Google, sadece Apple değil, Android cihaz üreticileri ve tarayıcı şirketleriyle de benzer anlaşmalara imza atmıştı. Hedef açıktı: Kullanıcı neyi seçerse seçsin, yol yine Google’a çıksın.

Bu, sadece teknolojik bir strateji değil; aynı zamanda psikolojik bir hâkimiyet politikasıydı. İnsanlar, farkında bile olmadan her sabah Google ile uyanıyor, Google ile soruyor, Google ile yön buluyor, Google ile yaşıyorlardı.

Dünyanın Geri Kalanı: Nefesini Tutmuş İzliyor

ABD’deki kararın ardından gözler şimdi Avrupa Birliği’ne, Hindistan’a, Güney Kore’ye çevrildi. Zira Google’a yönelik benzer rekabet soruşturmaları hali hazırda buralarda da sürüyor. Bu karar, domino etkisi yaratabilir. Google’ın küresel imparatorluğu, farklı ülkelerde birer birer çatlamaya başlayabilir.

Bazı analistler, bu kararın “dijital eşitlik” adına tarihi bir dönüm noktası olduğunu söylüyor. Belki de 2000’lerin başından beri süregelen “tekelleşmeye sessiz kalma” dönemi, bu kararla kapanıyor.

Rakipler Şampanya Patlattı mı? Belki de Evet!

Bu karar sonrası, Google’ın en büyük rakipleri adeta sahneye fırladı. DuckDuckGo, Brave, Ecosia gibi daha az bilinen ama alternatif arama motorları, karardan hemen sonra sosyal medyada kutlamalara başladı. Hatta DuckDuckGo CEO’su şöyle bir tweet attı:

“Bugün kullanıcılar kazandı. Gerçek seçim özgürlüğüne bir adım daha yaklaştık.”

Yani evet, birilerinin ofisinde şampanya şişeleri patlamış olabilir.

Google’ın Geleceği: Sarsıldı Ama Yıkılmadı

Peki şimdi ne olacak?

Google hâlâ dünyanın en büyük teknoloji şirketlerinden biri. Mahkemenin kararı, şirketi parçalara ayırmak gibi radikal bir yaptırımı içermiyor. Ancak önümüzdeki aylarda, Google’ın arama motorunun varsayılan olarak gelmesini sağlayan tüm anlaşmaları yeniden düzenlemesi gerekecek.

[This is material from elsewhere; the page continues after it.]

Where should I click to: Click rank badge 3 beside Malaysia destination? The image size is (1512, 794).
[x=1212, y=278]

Bu da şu anlama geliyor: Artık akıllı telefonunuzu ilk açtığınızda karşınıza çıkan arama kutusu, belki de Google olmayacak. Belki size seçenek sunulacak. Belki DuckDuckGo, Bing, Yahoo gibi alternatifler masaya gelecek.

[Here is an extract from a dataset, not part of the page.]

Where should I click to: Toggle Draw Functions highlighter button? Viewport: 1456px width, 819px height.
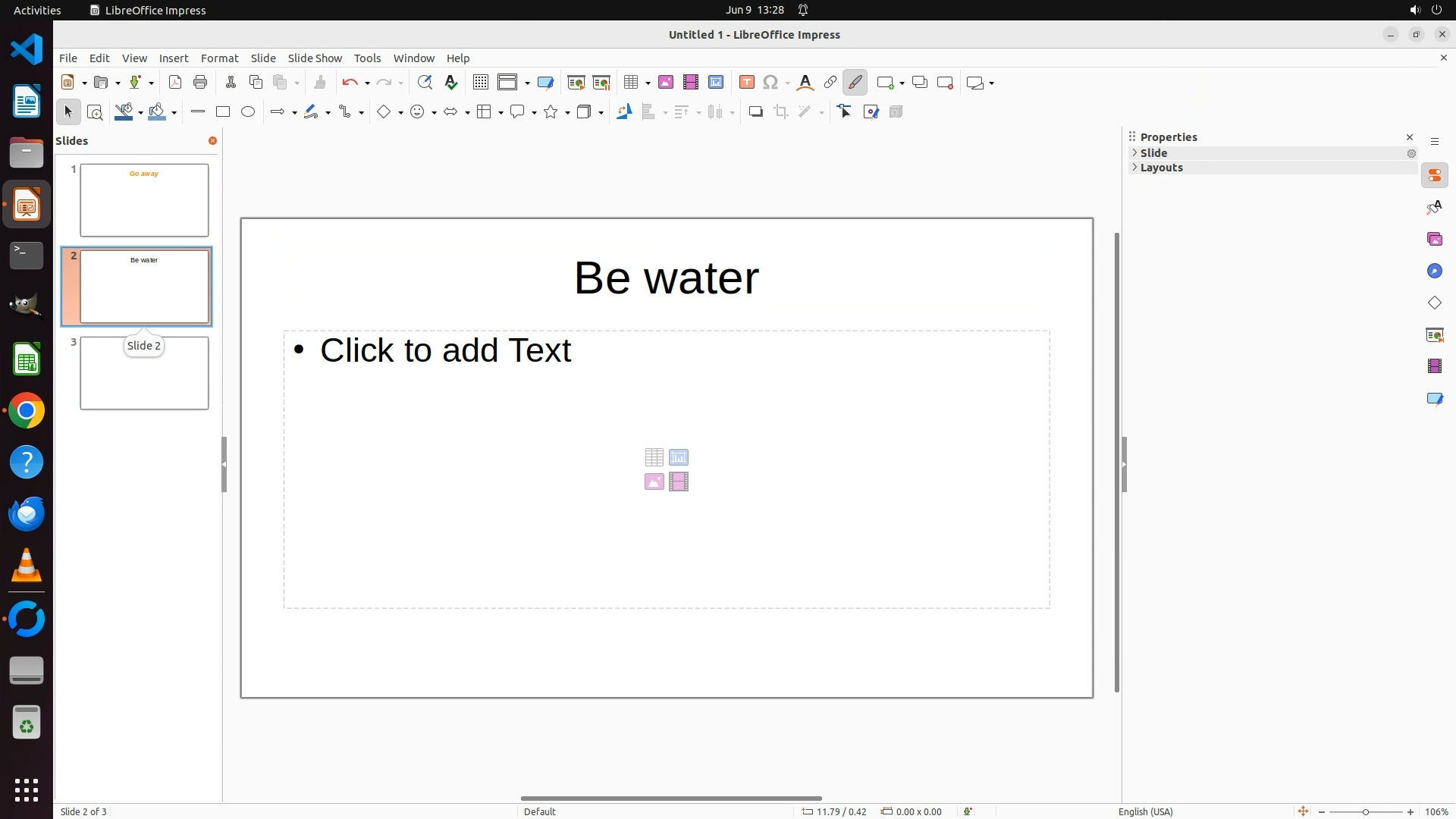click(x=855, y=83)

Bu da Google için ciddi bir trafik ve gelir kaybı demek. Çünkü dijital reklam pastasının en büyük dilimini arama trafiği belirliyor.

Kamuoyunun Gözü Açıldı mı?

Bu dava aynı zamanda, kullanıcıların bilinçlenmesi açısından da bir dönüm noktası olabilir. İnsanlar yıllardır, telefonlarını kullanmaya başladıkları anda Google’ın her şeyi kontrol etmesini doğal karşıladı. Oysa bu karar, kullanıcıya şunu hatırlatıyor:

“Seçim senin. Ama sana bu seçimi gerçekten sundular mı?”

Belki de bundan sonra, insanlar her “Aramak için buraya yazın” ifadesine biraz daha dikkatle bakacaklar.

Dijital Çağın Yeni Normalleri

Bu dava, tüm teknoloji devlerine de açık bir mesaj gönderdi:

“Çok büyümen sorun değil. Ama büyürken rakiplerini yok etmen, işte o sorun.”

Amazon, Apple, Meta… Hepsi için bu karar bir uyarı niteliğinde. Tüketici dostu görünmek yetmiyor. Gerçekten rekabetçi olmak gerekiyor. Aksi hâlde, devletler artık daha cesur adımlar atmaya hazır görünüyor.

Dijital Tanrılar da Düşebilir

Google, bu dava ile tanrısal imajından bir parça kaybetti. Bu belki sadece bir savaşın kaybı, ama büyük resimde, dijital dünyanın doğasını değiştirecek bir dönüm noktası.

Artık hiçbir teknoloji devi, rekabet yasalarını çiğneyerek gölgelerde büyüyemeyecek. Artık mahkeme salonları, kod satırlarının arasına da girecek.

Ve en önemlisi: Artık kullanıcılar, kimin onları yönlendirdiğini daha dikkatli sorgulayacak.

Post-Google Çağının Eşiğinde miyiz?

Belki hâlâ Google kullanacağız. Belki hala “Google’la” diyeceğiz. Ama artık o sihirli kutuya yazdığımız her kelimenin, milyonlarca dolarlık algoritmaların gözetiminde olduğunu bileceğiz.

Ve belki ilk kez, bu kadar büyük bir dijital güç, gerçekten hesap verebilir hale geldi.

Çünkü teknoloji ilerleyebilir. Ama demokrasi, onu da denetleyecek kadar ilerlemeli.